= Work required =
Locate each line in the material that contains the string "Blockchain" and copy those lines out. Case counts.

= Given records =
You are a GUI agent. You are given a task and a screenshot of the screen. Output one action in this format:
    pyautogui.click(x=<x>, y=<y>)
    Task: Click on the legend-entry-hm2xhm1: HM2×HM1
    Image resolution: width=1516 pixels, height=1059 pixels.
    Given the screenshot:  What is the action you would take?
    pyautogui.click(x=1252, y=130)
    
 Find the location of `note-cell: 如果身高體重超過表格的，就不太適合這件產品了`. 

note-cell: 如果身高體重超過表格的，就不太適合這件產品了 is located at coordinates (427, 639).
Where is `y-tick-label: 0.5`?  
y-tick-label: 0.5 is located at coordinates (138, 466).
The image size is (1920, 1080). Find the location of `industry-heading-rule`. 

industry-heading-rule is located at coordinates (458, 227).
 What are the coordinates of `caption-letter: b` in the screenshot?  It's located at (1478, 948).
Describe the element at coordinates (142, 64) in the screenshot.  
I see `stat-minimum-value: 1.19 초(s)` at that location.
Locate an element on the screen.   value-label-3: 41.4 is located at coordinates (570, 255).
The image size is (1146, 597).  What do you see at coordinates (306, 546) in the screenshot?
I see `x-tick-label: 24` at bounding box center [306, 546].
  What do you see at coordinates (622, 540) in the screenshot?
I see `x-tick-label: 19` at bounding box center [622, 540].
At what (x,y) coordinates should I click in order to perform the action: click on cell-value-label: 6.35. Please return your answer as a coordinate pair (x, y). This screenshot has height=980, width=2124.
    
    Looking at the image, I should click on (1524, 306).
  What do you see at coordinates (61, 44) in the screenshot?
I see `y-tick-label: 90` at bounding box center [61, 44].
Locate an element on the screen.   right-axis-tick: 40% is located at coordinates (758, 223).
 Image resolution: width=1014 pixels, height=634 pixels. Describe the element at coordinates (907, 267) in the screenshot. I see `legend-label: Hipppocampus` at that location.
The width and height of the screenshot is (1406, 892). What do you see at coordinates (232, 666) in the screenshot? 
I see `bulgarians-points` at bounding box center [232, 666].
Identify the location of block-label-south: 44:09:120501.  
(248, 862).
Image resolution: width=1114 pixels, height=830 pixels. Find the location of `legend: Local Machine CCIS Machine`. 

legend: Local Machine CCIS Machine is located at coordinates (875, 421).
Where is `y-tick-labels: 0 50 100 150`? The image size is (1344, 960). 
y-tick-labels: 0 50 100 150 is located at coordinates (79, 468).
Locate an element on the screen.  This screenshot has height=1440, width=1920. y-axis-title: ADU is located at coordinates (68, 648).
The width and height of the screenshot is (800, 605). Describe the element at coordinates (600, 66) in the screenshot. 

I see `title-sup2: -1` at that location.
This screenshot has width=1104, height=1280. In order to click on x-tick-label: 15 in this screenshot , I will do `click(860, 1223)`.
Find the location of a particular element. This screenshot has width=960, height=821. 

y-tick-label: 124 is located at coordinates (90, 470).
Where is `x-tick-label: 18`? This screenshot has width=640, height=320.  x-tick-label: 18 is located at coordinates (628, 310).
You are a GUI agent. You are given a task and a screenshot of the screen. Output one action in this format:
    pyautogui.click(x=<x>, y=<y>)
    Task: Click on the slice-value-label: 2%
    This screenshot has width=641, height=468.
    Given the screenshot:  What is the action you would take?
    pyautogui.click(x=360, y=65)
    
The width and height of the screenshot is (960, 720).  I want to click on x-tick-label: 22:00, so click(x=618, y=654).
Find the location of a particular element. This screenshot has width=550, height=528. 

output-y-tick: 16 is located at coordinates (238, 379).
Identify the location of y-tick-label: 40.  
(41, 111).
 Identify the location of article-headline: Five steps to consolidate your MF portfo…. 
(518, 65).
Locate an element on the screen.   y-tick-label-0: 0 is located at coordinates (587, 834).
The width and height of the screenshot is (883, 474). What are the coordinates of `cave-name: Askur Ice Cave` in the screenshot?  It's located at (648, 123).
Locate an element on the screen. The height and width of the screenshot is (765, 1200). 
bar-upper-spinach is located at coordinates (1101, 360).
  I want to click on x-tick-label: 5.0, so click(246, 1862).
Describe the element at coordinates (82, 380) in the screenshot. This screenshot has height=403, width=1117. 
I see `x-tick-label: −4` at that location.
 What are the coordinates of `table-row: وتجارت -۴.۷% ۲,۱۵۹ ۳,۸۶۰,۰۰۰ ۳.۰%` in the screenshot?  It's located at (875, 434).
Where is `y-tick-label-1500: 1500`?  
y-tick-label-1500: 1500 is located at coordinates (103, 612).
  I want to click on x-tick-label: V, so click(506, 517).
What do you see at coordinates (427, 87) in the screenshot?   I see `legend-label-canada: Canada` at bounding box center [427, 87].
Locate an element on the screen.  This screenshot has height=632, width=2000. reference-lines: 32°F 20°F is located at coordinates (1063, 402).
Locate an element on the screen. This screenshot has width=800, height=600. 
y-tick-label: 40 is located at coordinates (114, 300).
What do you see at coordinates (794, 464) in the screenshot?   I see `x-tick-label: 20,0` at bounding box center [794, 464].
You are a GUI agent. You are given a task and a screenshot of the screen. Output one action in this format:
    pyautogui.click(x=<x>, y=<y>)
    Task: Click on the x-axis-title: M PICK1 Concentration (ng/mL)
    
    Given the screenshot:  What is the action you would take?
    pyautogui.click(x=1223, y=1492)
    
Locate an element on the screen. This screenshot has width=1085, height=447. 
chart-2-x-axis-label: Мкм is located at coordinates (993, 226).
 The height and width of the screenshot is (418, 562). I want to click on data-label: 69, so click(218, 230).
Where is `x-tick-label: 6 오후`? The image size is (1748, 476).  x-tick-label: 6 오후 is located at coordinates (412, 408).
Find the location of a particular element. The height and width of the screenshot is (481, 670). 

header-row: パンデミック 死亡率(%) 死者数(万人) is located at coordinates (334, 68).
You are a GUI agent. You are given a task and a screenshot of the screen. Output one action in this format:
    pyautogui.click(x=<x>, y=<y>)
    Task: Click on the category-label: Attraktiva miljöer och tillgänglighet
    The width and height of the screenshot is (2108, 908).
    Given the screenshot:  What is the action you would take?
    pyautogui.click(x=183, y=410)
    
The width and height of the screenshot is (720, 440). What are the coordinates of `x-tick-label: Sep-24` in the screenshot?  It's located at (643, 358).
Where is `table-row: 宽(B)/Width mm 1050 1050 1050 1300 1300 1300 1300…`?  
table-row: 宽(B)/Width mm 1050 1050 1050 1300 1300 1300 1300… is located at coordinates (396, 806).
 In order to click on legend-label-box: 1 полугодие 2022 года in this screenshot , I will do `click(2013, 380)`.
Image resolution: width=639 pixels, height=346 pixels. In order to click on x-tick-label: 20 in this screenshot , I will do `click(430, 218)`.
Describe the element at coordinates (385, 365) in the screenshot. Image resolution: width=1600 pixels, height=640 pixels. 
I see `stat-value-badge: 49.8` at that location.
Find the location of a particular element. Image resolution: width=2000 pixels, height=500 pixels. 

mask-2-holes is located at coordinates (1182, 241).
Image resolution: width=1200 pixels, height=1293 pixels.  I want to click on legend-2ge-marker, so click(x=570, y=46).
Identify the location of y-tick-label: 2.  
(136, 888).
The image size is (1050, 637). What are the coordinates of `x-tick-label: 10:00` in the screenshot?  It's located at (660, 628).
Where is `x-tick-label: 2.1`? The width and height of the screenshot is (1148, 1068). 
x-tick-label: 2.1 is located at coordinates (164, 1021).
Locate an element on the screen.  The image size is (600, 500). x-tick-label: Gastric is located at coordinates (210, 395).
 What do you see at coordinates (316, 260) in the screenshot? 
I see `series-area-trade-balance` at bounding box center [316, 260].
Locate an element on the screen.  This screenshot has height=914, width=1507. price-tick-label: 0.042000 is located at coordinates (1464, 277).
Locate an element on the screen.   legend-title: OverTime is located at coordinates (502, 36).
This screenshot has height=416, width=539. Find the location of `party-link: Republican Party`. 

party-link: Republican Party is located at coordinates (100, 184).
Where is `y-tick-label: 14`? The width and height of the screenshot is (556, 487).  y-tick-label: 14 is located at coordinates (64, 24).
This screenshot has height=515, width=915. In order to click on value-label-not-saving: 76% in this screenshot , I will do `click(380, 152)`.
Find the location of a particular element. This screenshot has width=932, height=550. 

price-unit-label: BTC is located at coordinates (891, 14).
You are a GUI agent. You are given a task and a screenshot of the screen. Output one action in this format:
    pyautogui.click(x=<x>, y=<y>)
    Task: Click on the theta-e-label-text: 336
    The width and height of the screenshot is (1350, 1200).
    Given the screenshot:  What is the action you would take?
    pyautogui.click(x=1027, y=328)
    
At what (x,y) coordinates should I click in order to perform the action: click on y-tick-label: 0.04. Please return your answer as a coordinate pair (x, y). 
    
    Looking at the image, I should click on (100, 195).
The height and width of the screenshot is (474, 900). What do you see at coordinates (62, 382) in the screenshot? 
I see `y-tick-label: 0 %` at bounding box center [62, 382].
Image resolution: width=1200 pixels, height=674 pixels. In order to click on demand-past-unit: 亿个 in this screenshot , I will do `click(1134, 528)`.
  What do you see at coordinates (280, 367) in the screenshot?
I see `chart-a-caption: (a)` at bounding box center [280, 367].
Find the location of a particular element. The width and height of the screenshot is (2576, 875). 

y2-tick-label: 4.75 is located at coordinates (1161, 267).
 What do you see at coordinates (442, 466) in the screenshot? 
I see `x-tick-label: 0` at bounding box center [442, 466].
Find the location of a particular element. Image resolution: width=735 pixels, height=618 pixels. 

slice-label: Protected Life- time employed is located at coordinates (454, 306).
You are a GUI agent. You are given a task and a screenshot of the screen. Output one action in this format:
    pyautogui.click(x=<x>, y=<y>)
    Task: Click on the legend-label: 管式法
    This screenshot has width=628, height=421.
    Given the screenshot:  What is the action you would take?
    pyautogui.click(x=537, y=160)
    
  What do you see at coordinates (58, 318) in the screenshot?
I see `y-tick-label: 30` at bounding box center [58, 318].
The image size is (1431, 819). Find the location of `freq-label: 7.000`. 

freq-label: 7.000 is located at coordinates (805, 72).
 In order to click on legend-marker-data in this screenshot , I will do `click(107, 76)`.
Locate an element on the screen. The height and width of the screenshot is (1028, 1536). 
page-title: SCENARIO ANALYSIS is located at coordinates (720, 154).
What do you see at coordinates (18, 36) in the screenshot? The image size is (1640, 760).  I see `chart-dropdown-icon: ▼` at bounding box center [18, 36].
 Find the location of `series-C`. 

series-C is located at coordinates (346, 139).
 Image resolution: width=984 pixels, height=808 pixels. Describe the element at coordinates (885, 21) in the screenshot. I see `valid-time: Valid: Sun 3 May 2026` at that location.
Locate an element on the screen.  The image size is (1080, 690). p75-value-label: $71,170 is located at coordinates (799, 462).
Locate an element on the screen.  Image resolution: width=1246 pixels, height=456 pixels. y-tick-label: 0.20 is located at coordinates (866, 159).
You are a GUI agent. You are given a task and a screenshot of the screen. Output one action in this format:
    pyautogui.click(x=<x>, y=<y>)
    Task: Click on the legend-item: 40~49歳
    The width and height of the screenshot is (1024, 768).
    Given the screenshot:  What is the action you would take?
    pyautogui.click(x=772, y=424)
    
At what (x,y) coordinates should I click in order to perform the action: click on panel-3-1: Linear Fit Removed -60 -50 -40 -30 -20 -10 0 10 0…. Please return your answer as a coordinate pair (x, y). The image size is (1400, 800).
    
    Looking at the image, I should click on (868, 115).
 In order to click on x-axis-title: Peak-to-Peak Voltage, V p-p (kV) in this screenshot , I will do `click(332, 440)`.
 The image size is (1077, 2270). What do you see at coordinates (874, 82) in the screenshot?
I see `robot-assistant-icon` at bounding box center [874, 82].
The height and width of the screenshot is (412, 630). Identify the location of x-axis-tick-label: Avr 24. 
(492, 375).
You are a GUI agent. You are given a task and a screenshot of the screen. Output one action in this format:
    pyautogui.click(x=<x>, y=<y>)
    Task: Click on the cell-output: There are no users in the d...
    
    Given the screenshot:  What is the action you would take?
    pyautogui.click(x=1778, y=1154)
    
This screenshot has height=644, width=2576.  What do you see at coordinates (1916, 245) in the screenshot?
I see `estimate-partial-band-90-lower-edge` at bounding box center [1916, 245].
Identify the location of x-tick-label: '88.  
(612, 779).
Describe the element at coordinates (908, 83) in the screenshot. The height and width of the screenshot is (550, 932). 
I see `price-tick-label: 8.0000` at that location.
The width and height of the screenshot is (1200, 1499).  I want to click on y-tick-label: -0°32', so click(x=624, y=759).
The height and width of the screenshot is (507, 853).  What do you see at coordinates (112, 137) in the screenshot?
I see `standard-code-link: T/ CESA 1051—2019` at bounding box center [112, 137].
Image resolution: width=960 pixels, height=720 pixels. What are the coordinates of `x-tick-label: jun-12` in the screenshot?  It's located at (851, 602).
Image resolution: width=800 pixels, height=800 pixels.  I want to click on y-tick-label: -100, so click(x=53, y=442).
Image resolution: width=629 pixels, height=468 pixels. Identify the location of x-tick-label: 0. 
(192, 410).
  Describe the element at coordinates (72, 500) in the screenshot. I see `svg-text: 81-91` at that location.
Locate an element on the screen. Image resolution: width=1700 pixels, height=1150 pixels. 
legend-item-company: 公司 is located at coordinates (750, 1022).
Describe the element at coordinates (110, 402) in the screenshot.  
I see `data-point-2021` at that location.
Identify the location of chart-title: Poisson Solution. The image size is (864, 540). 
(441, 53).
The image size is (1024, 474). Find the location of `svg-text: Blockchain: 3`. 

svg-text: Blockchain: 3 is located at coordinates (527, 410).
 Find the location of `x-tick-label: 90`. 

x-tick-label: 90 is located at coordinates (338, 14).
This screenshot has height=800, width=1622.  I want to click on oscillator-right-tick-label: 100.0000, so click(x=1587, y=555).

= Task result =
The image size is (1024, 474). Find the location of `svg-text: Blockchain: 3`. 
svg-text: Blockchain: 3 is located at coordinates (527, 410).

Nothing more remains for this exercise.